Runtime Topology
The runtime shape of OpenFoundry is easiest to understand as a layered service mesh behind a single gateway.
High-Level Flow
text
Browser / API Client
|
v
apps/web or external client
|
v
gateway (HTTP entrypoint)
|
+--> auth-service
+--> data-connector
+--> dataset-service
+--> pipeline-service
+--> query-service
+--> streaming-service
+--> ontology-service
+--> audit-service
+--> app-builder-service
+--> code-repo-service
+--> marketplace-service
+--> ai-service
+--> ml-service
+--> geospatial-service
+--> report-service
+--> nexus-service
+--> other bounded servicesService Families
| Family | Services |
|---|---|
| Entry and experience | gateway, app-builder-service, marketplace-service, notebook-service, notification-service |
| Data plane | data-connector, dataset-service, pipeline-service, query-service, streaming-service, report-service, geospatial-service, fusion-service, workflow-service |
| Governance and semantics | auth-service, audit-service, ontology-service, nexus-service |
| Developer platform | code-repo-service |
| AI and ML | ai-service, ml-service |
Shared Runtime Dependencies
The repo and workflows indicate a consistent set of platform dependencies:
- Postgres for service-owned relational state
- Redis for gateway-oriented caching and coordination
- NATS for async messaging
- object storage for datasets, archives, reports, and repository payloads
- Meilisearch for search-centric features
The CI smoke job creates multiple service-specific databases, which strongly suggests database-per-service isolation rather than a shared operational schema.
Frontend Coupling
apps/web/src/routes/* and apps/web/src/lib/api/* mirror the runtime surface area of the platform.
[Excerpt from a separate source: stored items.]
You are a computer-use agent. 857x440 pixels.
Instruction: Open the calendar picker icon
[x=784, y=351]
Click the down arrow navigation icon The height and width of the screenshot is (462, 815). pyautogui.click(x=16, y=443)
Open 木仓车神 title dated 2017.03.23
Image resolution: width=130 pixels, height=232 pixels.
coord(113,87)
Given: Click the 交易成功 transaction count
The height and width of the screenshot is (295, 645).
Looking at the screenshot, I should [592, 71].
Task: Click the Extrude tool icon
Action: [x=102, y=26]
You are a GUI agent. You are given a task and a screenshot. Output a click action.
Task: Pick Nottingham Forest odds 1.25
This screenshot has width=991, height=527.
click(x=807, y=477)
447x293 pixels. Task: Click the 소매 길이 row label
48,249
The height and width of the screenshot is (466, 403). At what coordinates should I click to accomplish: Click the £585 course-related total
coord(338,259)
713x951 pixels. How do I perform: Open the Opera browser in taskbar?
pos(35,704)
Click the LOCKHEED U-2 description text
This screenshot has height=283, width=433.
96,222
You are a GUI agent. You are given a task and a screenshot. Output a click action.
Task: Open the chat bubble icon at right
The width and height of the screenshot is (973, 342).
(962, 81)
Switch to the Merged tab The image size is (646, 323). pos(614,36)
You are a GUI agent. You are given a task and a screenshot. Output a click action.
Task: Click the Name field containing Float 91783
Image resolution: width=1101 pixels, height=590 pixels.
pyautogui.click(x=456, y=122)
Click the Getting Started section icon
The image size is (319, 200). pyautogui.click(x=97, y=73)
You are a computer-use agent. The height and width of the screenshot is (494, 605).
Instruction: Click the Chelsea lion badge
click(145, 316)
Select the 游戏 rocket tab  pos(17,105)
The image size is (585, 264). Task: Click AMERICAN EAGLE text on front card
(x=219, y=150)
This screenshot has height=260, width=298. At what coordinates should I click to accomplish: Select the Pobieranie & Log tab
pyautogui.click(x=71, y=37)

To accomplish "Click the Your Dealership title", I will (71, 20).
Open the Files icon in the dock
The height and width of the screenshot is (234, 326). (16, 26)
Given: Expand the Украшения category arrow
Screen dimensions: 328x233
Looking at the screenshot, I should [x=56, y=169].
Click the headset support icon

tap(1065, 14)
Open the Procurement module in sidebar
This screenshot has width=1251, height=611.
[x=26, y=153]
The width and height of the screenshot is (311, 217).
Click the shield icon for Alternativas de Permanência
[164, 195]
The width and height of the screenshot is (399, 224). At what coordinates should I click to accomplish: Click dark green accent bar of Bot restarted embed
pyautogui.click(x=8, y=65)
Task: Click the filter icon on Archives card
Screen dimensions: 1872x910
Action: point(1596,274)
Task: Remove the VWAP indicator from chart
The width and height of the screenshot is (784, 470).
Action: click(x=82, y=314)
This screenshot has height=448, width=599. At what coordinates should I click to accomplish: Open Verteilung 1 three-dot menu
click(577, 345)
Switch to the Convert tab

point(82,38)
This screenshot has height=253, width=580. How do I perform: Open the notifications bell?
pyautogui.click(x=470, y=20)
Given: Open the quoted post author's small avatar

Route families such as datasets, pipelines, ontology, geospatial, marketplace, code-repos, ai, ml, and nexus map cleanly onto the backend service topology.
Why The Gateway Matters
The gateway is the main control-plane entrypoint:
- it exposes health and API paths
- it centralizes cross-cutting middleware such as auth, CORS, request IDs, rate limiting, and audit hooks
- it routes downstream traffic to specialized services instead of collapsing everything into a single backend
That keeps the browser client simpler while preserving service autonomy behind the edge.